The processing of the XML output… Note that the XML contains lots of info and i have only pulled the fields that i wanted. Also in the Cursor or while loop.

	UPDATE a
	SET a.URL = @URL,
		a.XMLData = @XML,
		a.FullAddress = @XML.value('(/GeocodeResponse/result/formatted_address) [1]', 'varchar(500)'),
		a.Address = ISNULL(@XML.value('(/GeocodeResponse/result/address_component[type="street_number"]/long_name) [1]', 'varchar(40)'), '???') + ' ' + 
					ISNULL(@XML.value('(/GeocodeResponse/result/address_component[type="route"]/long_name) [1]', 'varchar(40)'), '???'),
		a.Suburb = @XML.value('(/GeocodeResponse/result/address_component[type="locality"]/long_name) [1]', 'varchar(40)'),
		a.State = @XML.value('(/GeocodeResponse/result/address_component[type="administrative_area_level_1"]/short_name) [1]', 'varchar(40)'),
		a.PostalCode = @XML.value('(/GeocodeResponse/result/address_component[type="postal_code"]/long_name) [1]', 'varchar(20)'),
		a.Country = @XML.value('(/GeocodeResponse/result/address_component[type="country"]/long_name) [1]', 'varchar(30)'),
		a.LocationType = @XML.value('(/GeocodeResponse/result/geometry/location_type) [1]', 'varchar(40)'), 
		a.Latitude = @XML.value('(/GeocodeResponse/result/geometry/location/lat) [1]', 'varchar(40)'), 
		a.Longitude = @XML.value('(/GeocodeResponse/result/geometry/location/lng) [1]', 'varchar(40)'), 
		a.Type1 = @XML.value('(/GeocodeResponse/result/type) [1]', 'varchar(100)'),
		a.Type2 = @XML.value('(/GeocodeResponse/result/type) [2]', 'varchar(100)'),
		a.Type3 = @XML.value('(/GeocodeResponse/result/type) [3]', 'varchar(100)'),
		a.Type4 = @XML.value('(/GeocodeResponse/result/type) [4]', 'varchar(100)'),
		a.Type5 = @XML.value('(/GeocodeResponse/result/type) [5]', 'varchar(100)'),
		a.Type6 = @XML.value('(/GeocodeResponse/result/type) [6]', 'varchar(100)'),
		a.PlaceID = @XML.value('(/GeocodeResponse/result/place_id) [1]', 'varchar(500)'),
		a.PartialMatch =  @XML.value('(/GeocodeResponse/result/partial_match) [1]', 'varchar(10)'),
		a.UpdateDate = GETDATE()
	FROM MyAddressTable a
	WHERE ID = @ID

`
Use at your own risk…

I can tell you that 300,000 geocodes will cost roughly $1800 AUD

2 Likes

@benaud, brilliant!
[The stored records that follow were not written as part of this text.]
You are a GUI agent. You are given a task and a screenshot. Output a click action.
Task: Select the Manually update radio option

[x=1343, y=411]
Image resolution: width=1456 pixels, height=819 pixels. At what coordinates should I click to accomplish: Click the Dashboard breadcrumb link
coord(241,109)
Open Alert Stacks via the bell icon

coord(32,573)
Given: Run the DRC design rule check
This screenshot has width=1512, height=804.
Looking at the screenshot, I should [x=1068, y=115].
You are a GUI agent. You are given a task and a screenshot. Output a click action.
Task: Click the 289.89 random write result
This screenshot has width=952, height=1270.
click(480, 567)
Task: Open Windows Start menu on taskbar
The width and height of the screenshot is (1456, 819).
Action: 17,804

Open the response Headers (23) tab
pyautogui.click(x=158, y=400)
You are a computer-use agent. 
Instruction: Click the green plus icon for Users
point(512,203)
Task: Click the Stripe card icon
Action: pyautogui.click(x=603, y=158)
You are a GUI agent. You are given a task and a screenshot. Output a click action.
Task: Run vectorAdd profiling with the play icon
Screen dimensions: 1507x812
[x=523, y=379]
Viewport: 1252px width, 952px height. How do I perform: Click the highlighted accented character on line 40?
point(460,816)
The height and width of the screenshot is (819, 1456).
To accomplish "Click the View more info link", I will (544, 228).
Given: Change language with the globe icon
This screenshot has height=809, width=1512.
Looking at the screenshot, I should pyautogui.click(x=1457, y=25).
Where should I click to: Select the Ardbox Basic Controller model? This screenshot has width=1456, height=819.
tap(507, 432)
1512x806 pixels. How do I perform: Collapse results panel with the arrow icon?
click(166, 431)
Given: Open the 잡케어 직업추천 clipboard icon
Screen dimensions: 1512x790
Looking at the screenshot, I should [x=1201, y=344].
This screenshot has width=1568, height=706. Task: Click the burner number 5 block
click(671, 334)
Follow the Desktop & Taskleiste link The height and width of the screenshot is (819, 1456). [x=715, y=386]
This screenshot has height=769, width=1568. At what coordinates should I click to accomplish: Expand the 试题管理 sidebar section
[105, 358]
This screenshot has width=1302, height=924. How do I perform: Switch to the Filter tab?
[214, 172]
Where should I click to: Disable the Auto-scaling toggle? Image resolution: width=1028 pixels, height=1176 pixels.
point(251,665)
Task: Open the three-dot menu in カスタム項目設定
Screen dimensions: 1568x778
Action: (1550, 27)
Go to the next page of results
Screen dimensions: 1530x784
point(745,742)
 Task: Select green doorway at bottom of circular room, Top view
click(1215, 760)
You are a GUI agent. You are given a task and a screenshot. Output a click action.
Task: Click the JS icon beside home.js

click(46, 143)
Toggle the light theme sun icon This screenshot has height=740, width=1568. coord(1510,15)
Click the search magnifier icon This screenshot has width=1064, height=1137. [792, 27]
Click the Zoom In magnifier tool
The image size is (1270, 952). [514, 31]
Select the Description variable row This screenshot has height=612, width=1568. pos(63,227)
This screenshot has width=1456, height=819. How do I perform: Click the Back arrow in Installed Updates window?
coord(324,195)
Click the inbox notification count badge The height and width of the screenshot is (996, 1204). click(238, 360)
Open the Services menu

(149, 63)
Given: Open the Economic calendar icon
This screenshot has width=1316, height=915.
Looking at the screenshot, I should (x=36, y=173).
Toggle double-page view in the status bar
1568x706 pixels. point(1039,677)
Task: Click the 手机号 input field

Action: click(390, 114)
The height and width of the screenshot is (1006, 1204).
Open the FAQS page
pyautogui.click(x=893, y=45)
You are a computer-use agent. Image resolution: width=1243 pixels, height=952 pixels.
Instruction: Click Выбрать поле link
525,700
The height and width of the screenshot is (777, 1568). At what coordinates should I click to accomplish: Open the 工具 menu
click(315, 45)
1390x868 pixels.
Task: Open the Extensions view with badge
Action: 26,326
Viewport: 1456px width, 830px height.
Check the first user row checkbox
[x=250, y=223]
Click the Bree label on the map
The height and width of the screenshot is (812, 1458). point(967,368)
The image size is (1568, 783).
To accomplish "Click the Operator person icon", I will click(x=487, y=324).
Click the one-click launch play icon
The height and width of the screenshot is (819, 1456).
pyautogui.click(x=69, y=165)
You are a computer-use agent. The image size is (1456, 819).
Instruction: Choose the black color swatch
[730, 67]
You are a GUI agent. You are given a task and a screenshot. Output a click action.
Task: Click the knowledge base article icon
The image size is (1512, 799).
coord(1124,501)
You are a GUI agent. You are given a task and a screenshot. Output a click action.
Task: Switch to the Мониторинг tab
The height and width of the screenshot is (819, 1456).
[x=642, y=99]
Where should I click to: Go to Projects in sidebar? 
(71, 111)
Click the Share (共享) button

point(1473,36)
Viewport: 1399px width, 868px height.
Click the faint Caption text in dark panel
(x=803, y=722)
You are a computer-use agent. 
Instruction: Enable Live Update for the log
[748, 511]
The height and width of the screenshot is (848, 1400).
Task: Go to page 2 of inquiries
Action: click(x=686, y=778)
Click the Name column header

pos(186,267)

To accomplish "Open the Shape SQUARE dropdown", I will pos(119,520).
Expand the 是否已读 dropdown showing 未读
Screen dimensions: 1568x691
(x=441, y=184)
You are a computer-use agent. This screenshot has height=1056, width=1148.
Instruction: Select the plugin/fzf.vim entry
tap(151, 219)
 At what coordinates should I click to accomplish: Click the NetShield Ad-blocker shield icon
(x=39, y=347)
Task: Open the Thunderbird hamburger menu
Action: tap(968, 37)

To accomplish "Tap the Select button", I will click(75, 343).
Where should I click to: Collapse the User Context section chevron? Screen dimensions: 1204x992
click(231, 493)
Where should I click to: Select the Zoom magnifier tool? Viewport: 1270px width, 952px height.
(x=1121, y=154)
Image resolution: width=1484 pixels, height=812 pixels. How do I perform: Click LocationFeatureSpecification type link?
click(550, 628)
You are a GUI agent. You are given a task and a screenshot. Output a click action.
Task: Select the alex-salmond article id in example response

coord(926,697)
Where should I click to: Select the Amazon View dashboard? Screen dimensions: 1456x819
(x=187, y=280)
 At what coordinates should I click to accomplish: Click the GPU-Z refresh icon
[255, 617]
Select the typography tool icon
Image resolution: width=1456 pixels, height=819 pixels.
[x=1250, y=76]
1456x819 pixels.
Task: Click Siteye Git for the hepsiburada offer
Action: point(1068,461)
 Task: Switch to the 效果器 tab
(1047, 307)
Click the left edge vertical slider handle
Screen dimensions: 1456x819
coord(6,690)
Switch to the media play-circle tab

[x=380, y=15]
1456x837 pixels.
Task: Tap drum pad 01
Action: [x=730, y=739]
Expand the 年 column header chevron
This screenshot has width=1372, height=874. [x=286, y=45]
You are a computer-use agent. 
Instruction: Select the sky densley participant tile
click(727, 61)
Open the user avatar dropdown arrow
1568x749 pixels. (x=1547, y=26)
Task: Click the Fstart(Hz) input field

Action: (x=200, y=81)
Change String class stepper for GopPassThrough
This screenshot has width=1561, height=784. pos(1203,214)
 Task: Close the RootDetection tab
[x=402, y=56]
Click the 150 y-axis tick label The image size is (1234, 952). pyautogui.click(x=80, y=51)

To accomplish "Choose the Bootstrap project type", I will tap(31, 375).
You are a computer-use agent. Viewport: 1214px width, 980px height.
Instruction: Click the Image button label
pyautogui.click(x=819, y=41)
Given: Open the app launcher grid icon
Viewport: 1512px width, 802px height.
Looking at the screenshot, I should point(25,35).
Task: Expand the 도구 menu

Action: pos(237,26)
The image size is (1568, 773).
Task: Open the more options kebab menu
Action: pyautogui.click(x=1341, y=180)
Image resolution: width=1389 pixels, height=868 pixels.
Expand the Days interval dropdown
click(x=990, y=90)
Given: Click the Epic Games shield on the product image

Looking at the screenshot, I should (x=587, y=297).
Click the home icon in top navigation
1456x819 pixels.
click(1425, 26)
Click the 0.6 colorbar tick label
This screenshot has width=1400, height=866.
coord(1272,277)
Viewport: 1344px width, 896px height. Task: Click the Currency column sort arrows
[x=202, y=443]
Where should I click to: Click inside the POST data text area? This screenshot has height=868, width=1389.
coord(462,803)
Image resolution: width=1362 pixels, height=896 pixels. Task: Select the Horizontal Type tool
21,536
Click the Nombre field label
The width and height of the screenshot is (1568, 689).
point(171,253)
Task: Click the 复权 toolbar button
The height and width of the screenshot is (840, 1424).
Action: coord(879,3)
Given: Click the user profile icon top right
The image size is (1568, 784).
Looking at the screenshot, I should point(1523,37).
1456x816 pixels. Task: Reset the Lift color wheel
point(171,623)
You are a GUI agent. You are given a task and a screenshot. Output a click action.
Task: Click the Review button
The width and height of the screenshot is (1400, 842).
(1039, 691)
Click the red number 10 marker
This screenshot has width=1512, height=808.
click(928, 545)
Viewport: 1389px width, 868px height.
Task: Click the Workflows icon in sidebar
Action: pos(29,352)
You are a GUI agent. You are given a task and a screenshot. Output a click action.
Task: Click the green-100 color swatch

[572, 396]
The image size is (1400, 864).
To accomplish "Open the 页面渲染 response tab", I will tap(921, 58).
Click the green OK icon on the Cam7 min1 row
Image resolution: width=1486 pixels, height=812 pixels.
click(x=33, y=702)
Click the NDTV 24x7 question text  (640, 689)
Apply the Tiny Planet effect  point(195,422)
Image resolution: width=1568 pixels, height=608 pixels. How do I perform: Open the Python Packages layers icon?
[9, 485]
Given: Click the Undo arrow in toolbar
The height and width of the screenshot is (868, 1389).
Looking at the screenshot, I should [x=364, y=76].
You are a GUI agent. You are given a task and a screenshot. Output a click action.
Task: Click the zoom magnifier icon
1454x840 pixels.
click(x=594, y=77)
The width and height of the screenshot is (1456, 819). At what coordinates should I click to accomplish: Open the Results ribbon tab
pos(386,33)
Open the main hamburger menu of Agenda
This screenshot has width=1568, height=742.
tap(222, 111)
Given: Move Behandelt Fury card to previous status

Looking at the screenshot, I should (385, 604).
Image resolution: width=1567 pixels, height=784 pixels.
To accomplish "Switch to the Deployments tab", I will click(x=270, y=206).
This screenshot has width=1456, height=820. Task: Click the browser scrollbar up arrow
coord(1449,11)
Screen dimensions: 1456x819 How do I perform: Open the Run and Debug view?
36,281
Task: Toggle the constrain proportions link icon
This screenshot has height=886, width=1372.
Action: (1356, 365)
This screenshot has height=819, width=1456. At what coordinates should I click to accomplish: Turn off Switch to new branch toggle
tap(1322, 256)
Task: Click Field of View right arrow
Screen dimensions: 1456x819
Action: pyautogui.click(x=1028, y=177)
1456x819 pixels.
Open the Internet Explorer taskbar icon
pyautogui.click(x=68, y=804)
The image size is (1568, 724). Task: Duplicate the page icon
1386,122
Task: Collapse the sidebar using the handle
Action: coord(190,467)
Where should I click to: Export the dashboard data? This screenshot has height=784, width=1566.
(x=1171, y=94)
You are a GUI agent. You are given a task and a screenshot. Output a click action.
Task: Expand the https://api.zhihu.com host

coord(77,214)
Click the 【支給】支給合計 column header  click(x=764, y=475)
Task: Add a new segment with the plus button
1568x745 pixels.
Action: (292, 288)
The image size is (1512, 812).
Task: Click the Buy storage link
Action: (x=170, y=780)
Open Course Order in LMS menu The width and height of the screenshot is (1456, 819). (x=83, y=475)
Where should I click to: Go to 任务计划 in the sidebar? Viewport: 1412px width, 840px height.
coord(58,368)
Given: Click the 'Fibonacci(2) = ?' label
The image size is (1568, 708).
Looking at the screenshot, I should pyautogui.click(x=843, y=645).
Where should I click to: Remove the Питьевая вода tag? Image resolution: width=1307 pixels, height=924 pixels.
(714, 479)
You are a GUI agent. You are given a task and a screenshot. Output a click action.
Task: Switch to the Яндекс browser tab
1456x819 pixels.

I will have all Type 2 records. Love the wrapping of the calls in a Try…Catch, the example of dumping errors into a table, and the details on retrieving the XML node values from the results. I see you even store the entire XML result on the Address table for future reference so you don’t need to make the call again. Thanks for the great example!